Koforidua, April 15, GNA - The Eastern Regional Minister, Mr Yaw Barimah, has called on Churches to share the cost of quality education delivery with Government by streamlining procedures that ensure efficient and effective management of schools.
He also suggested to the churches to put in place awards and incentives to motivate teachers to give of their best. This was contained a in speech read on his behalf at the opening of the 35th Annual Conference of Managers and Heads of Anglican Higher Institutions in Koforidua on Thursday.
The six-day conference is being organized under the theme "Quality Education Delivery in Ghana, The Role of the Church" and is being attended by 40 participants.
Mr Barimah called on the church to intensify the teaching of religion and moral education and make HIV/AIDS awareness part of the curriculum to help reduce the effect of the disease on the youth. Ms Wilhelmina Ashie, General Manager of the Anglican Education Unit, called on local managers of the Anglican schools to intensify their supervision of the schools and to take keen interest in the material and spiritual needs of the teachers and students of the Unit. She called on the Church to sponsor brilliant pupil-teachers to the teacher training colleges and to provide financial assistance to brilliant but needy students.

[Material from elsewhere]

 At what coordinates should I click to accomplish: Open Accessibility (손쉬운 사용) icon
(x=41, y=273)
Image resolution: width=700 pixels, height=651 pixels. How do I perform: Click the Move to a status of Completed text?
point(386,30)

Ms Ashie said, last year, almost all the Anglican second-cycle schools in the country improved upon their positions on the Senior Secondary School's Examination league table and urged the heads of those institutions to strive harder to reach the top.

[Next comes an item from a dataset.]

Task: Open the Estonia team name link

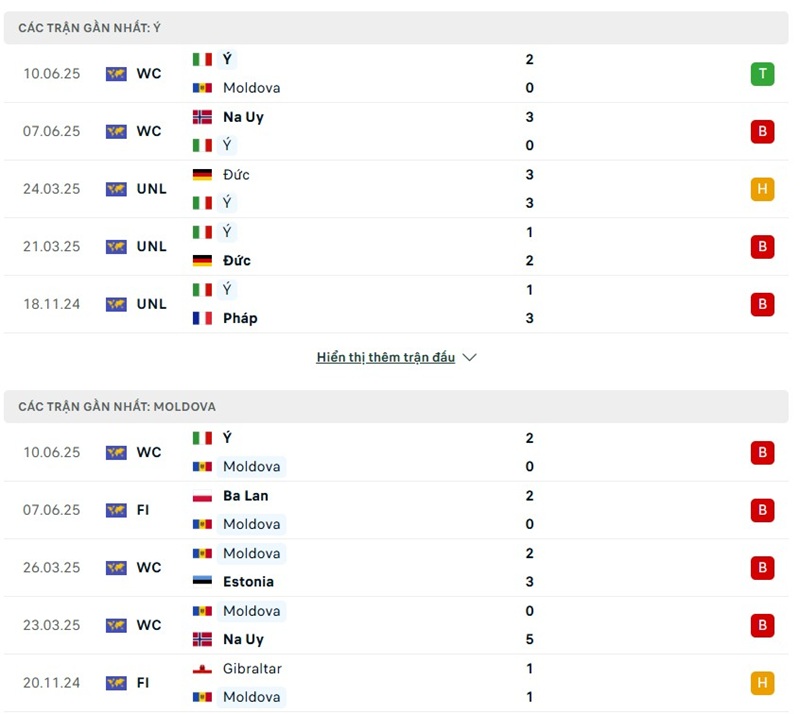Action: coord(248,582)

Earlier in a welcoming address, the Bishop of Koforidua Diocese of the Anglican Church, Rt. Rev. Francis B. Quashie, who is also the Chairman of the Human Resource Development Desk (HRDD) of the Joint Anglican Diocesan Council (JADC), assured the participants that the council would consider the decisions that would be taken at the conference.
He said the Anglican Diocese of Koforidua was considering the provision of a permanent office and a vehicle to the Eastern Regional Anglican Education Unit to enhance their work. Rt. Rev. Quashie said the Diocese had already provided a computer and accessories to the unit.

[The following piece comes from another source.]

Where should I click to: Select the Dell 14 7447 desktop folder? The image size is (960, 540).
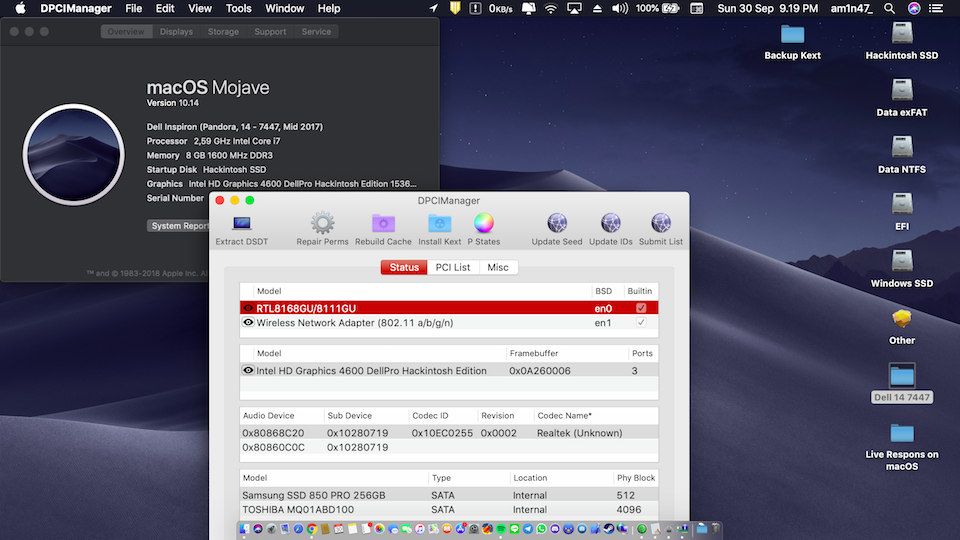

The New Juaben Municipal Director of Education, Ms Felicia Duku, who chaired the function, called for a change in the teaching methodology to enable the children to apply what they are taught. She called on the Managers of the religious education units to desist from conniving with lactating mothers to stay at home for up to a year and collecting their salaries by approving fictitious medical reports for such mothers.